Spellman suspiró en señal de claudicación.
—En ese caso, el conde tiene suerte de contar con tan buena consejera.
—Sin duda.
—Spellman, tengo entendido que ha venido aquí a hablar de mis finanzas, no de mi vida social. —Peter desconocía las intenciones de lady Jane Myerson. Quizá la cortejaría sólo por irritar a Mariana.
—Sí, milord. No obstante, debo insistir en que no considero adecuado que la condesa esté presente en nuestra reunión.
—¿Cuál es el inconveniente? —preguntó Peter.
Spellman recorrió con la vista toda la estancia como si buscara el inconveniente, o quizá para evitar mirar a los ojos de cualquiera de los presentes.
—Los asuntos que he venido a tratar conciernen a la condesa.
—¿Así que prefiere hablar mal de mí a mis espaldas? —inquirió ella con aspereza.
Peter se preguntó por qué Mariana había supuesto inmediatamente lo peor: que Spellman iba a hablar mal de ella en lugar de elogiarla.
—Considero que el lugar de una dama no está entre los caballeros —replicó Spellman.
—Debo disentir —añadió Peter antes de que Mariana pudiera replicar—. Si ha venido a tratar asuntos que conciernen a la condesa, conviene que ella esté presente para oír lo que tenga que decir.
—Milord, insisto en que…
—No, Spellman —lo interrumpió—. Soy yo el que insiste.

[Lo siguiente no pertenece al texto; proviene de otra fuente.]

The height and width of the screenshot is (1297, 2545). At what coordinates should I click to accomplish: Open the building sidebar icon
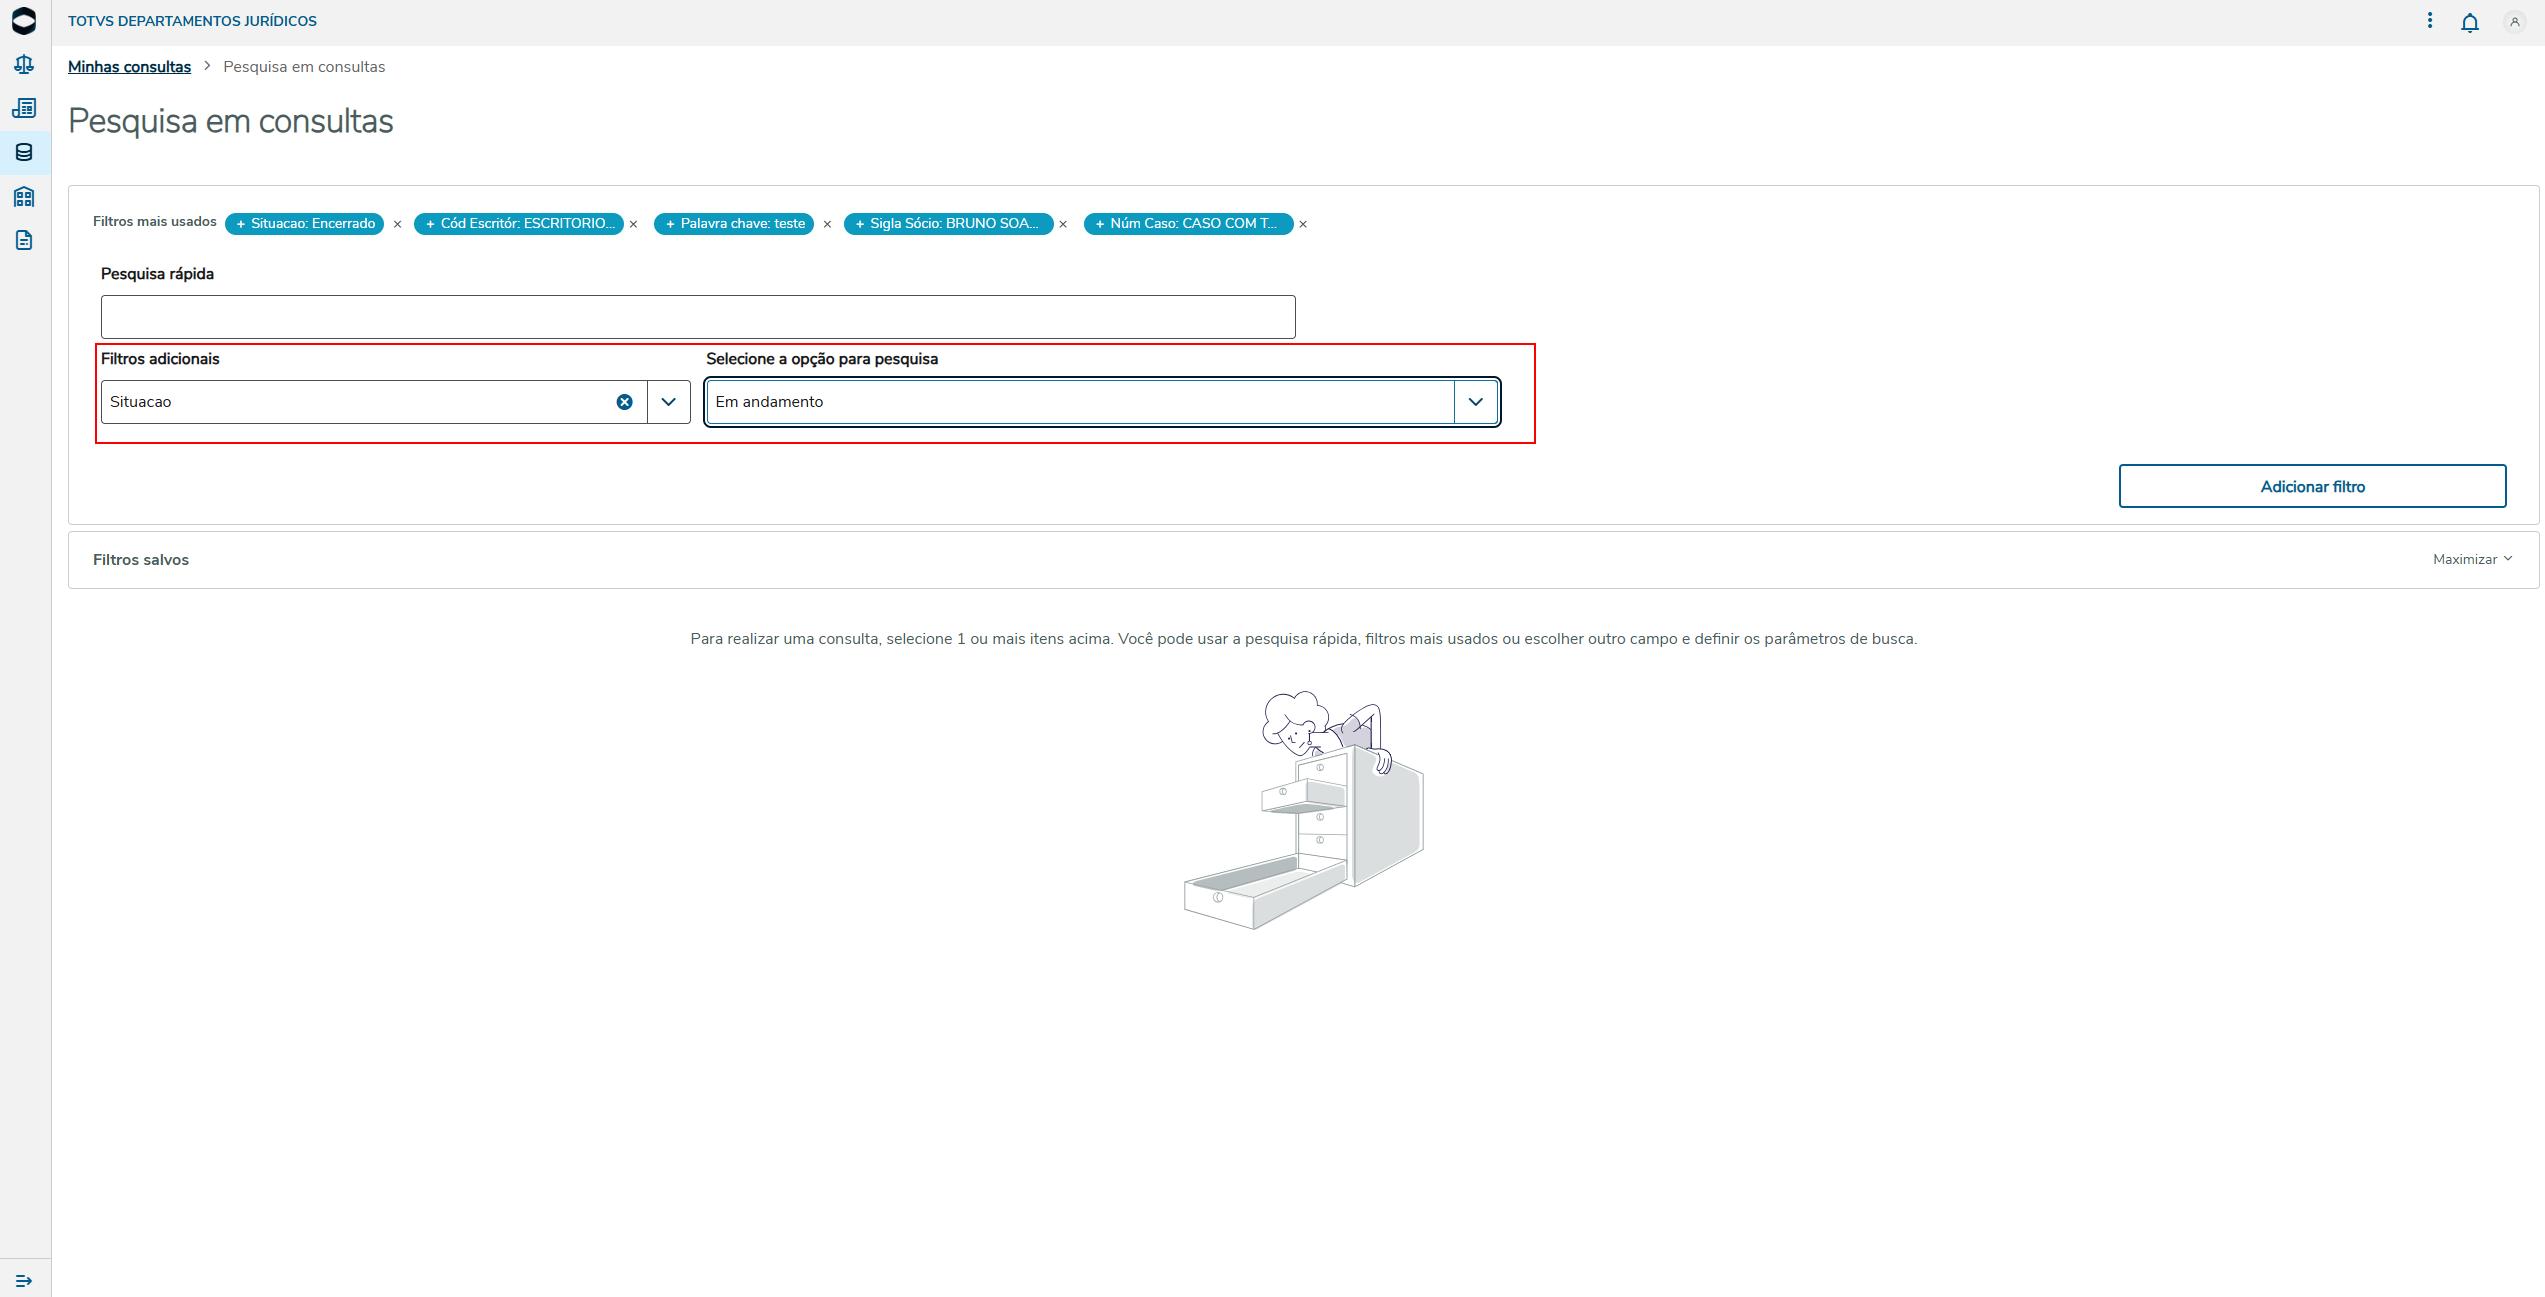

Hablemos del asunto en cuestión, ¿le parece?
—Sí, milord, como quiera.
Tras lanzar una furiosa mirada a Mariana, que ella le devolvió con arrogancia, el administrador atravesó la estancia, se situó detrás del escritorio, colocó su cartera encima, y señaló las sillas que tenía enfrente.

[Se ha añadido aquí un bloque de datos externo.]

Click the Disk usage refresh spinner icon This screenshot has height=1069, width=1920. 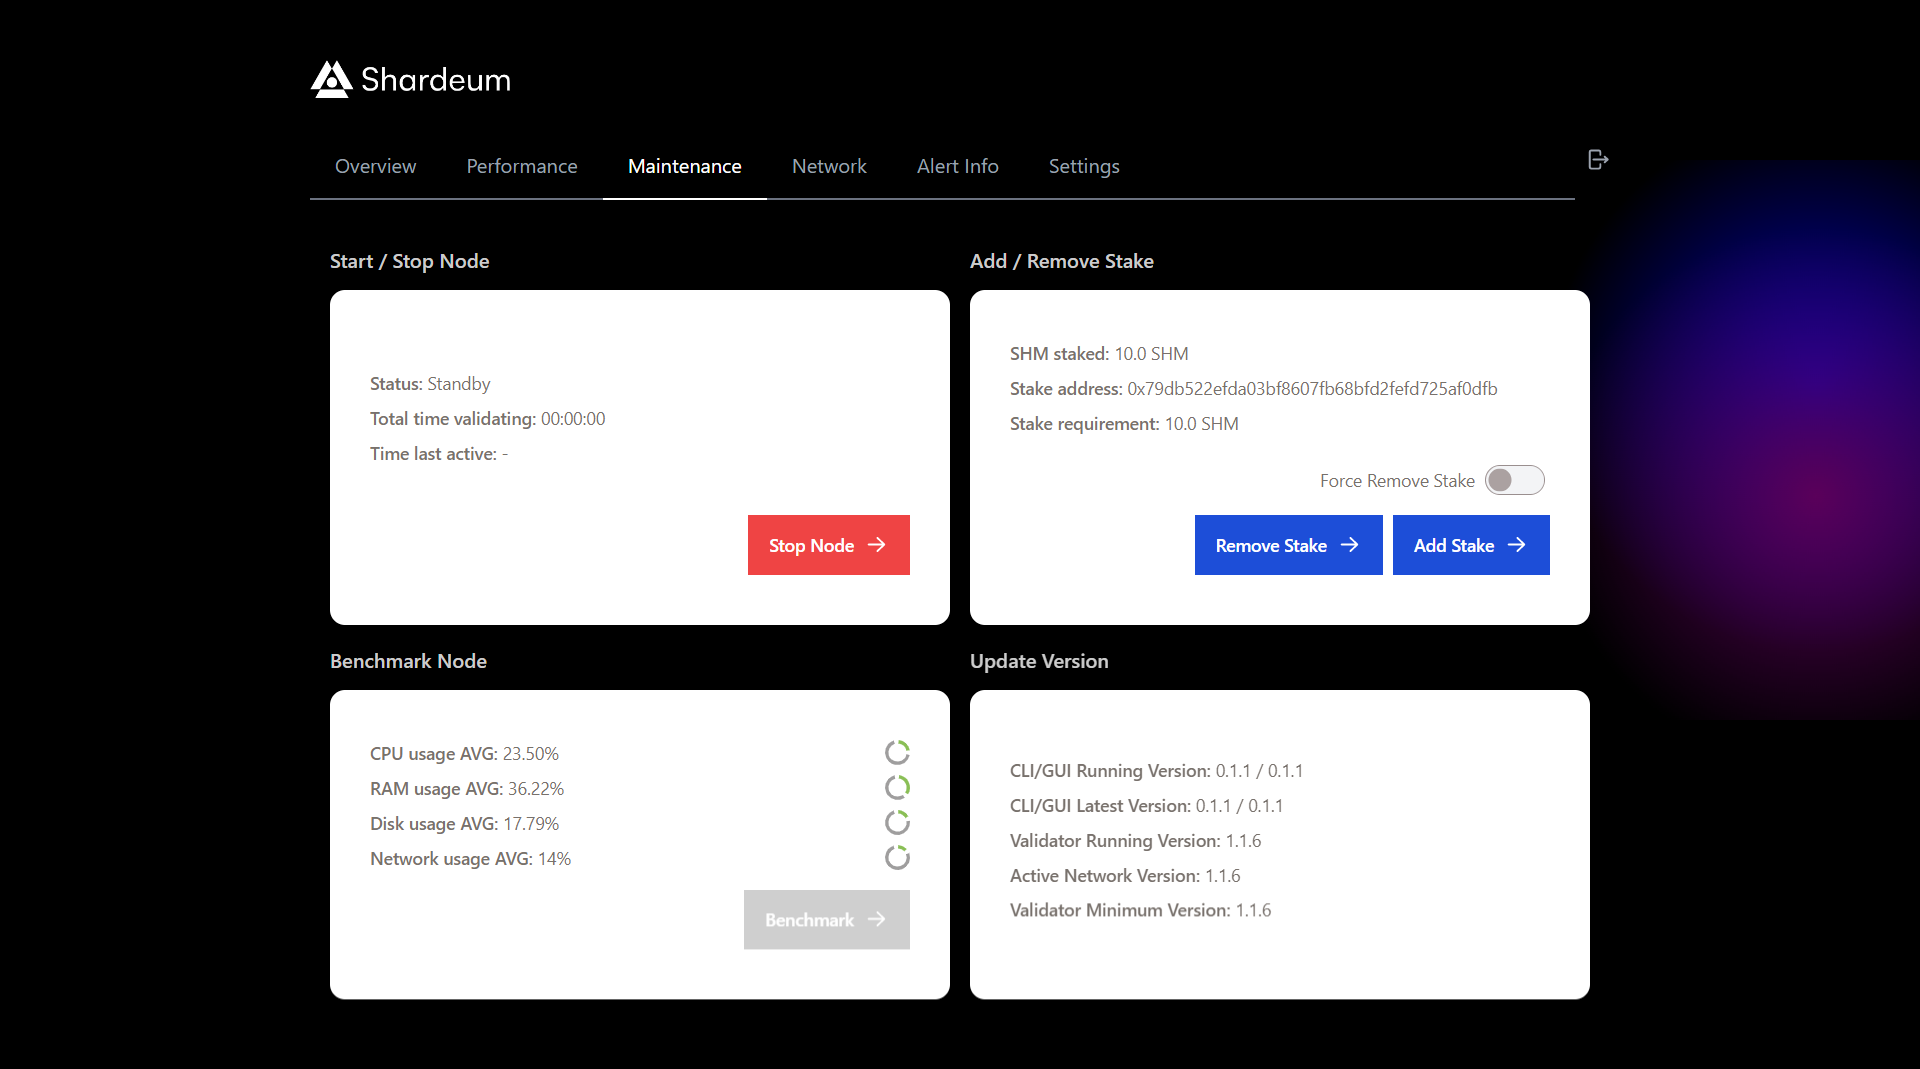[x=897, y=822]

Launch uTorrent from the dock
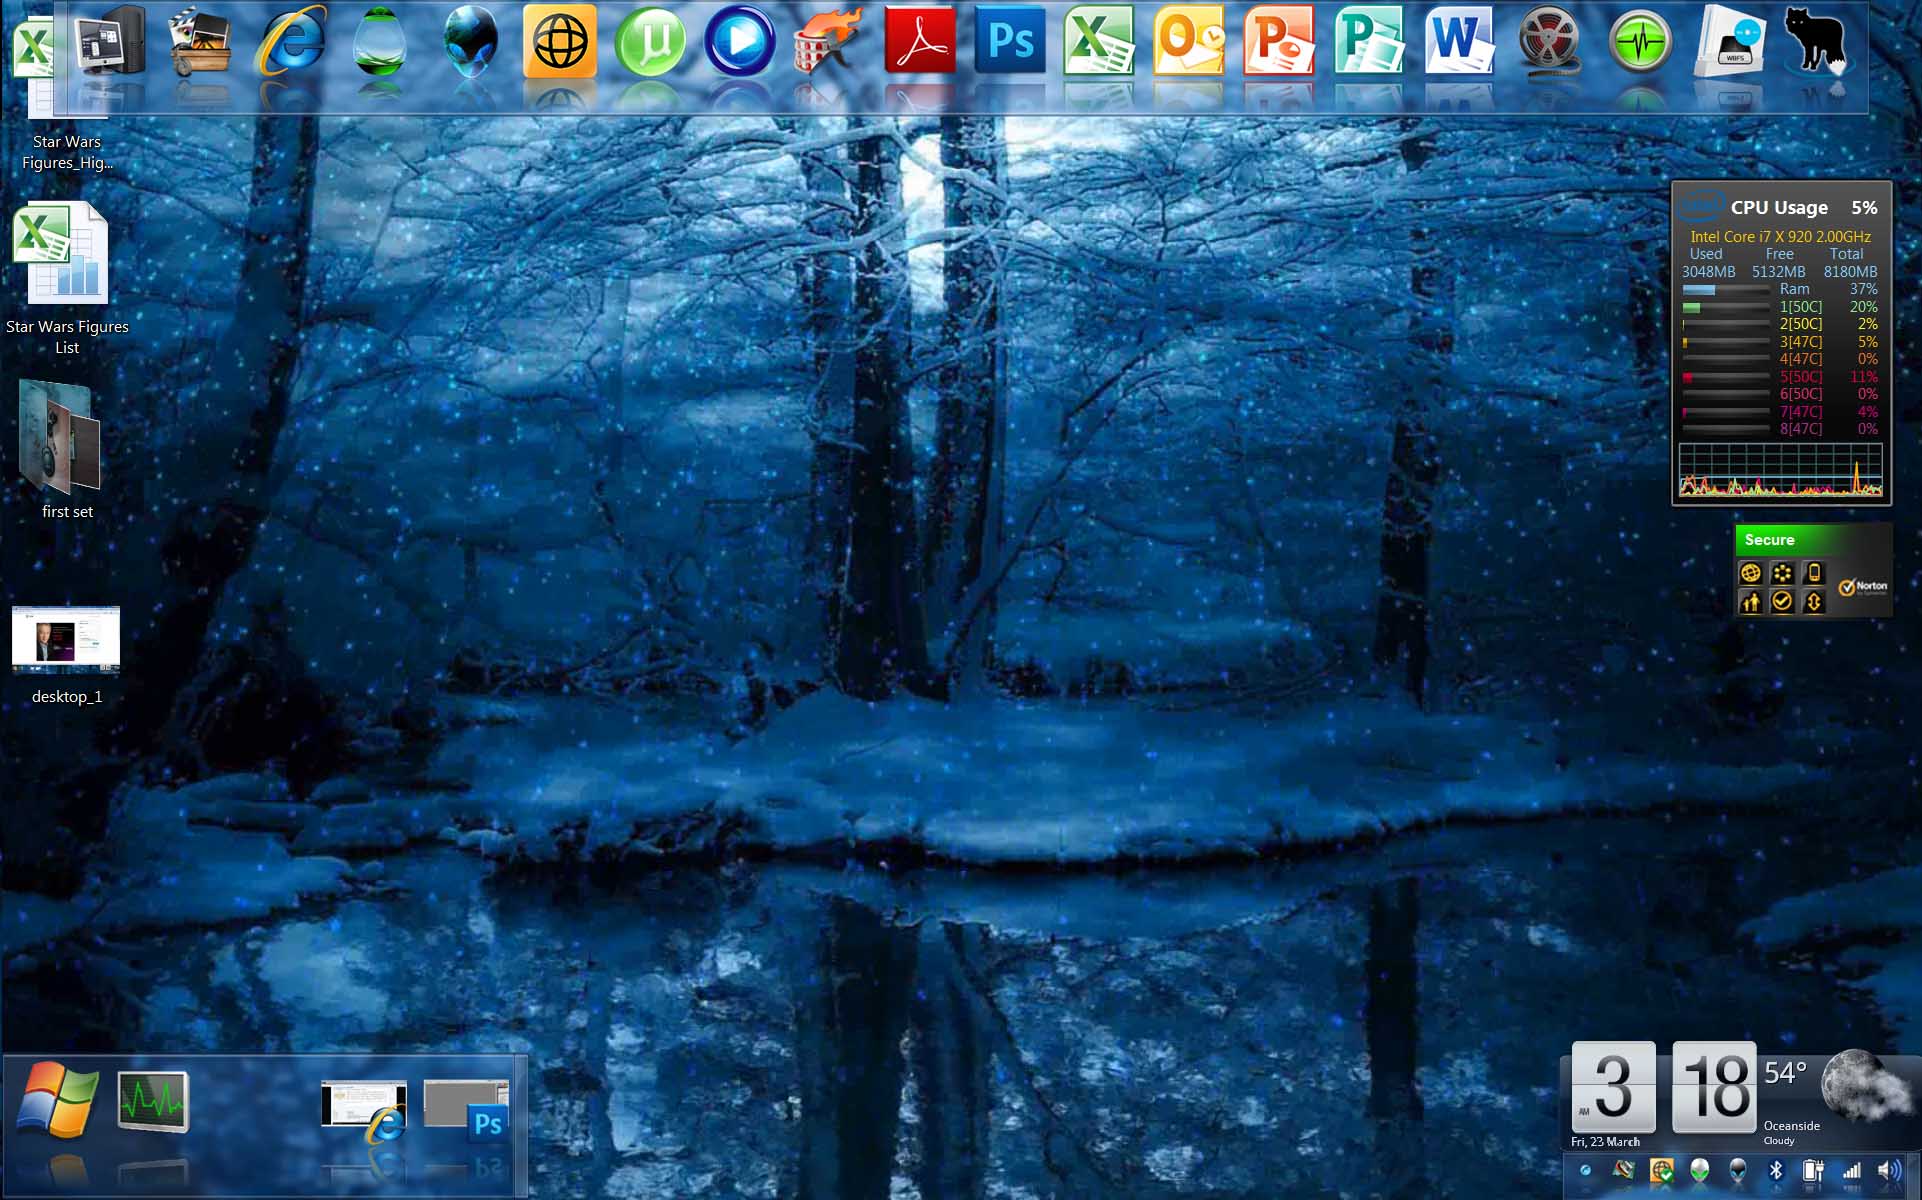pyautogui.click(x=649, y=42)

Cuando Mariana hubo tomado asiento, Peter se sentó también. Después lo hizo Spellman, con un interminable suspiro.

—Milord, es hora de decidir si desea que la condesa perciba una pensión y, en ese caso, cuál sería la cantidad apropiada. No obstante, debo advertirle de que no tiene obligación alguna de proporcionarle nada, ni siquiera un techo bajo el que cobijarse.